WHAT YOU WILL DO:
Pull out the part of the entries that starts with the line containing "The height and width of the screenshot is (558, 700)." and runs through the end of the entries, and repeat it word for word.

__________

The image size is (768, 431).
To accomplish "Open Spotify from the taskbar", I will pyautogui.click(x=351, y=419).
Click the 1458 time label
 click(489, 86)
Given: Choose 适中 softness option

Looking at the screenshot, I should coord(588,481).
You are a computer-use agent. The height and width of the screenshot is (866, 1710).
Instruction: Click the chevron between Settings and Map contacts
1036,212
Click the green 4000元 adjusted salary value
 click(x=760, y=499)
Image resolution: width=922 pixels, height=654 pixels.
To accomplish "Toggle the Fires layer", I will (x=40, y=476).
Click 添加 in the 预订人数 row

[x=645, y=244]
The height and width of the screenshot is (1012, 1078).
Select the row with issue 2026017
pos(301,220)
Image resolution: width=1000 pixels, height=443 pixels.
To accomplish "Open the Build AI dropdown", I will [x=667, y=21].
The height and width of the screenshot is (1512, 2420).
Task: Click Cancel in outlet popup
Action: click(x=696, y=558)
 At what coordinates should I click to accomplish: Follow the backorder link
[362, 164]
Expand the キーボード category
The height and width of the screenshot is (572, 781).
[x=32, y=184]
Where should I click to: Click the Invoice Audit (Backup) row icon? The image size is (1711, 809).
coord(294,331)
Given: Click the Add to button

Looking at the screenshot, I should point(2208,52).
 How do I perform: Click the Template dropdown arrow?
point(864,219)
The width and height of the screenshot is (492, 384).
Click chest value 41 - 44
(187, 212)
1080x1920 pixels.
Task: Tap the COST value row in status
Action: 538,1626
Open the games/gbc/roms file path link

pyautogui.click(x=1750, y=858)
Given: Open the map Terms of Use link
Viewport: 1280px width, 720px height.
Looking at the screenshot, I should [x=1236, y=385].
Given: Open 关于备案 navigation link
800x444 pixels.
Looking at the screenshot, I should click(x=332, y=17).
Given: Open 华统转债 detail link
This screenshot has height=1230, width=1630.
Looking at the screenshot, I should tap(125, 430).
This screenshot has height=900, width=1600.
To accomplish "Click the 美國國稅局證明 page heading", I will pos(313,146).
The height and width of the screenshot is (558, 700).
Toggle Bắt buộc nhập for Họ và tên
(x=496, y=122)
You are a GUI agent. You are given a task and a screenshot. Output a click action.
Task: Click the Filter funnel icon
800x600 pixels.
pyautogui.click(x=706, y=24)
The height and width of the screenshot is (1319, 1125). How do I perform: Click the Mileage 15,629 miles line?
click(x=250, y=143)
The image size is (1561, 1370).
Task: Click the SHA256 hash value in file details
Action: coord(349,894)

__________

TASK ANSWER:
The height and width of the screenshot is (558, 700).
Toggle Bắt buộc nhập for Họ và tên
(x=496, y=122)
You are a GUI agent. You are given a task and a screenshot. Output a click action.
Task: Click the Filter funnel icon
800x600 pixels.
pyautogui.click(x=706, y=24)
The height and width of the screenshot is (1319, 1125). How do I perform: Click the Mileage 15,629 miles line?
click(x=250, y=143)
The image size is (1561, 1370).
Task: Click the SHA256 hash value in file details
Action: coord(349,894)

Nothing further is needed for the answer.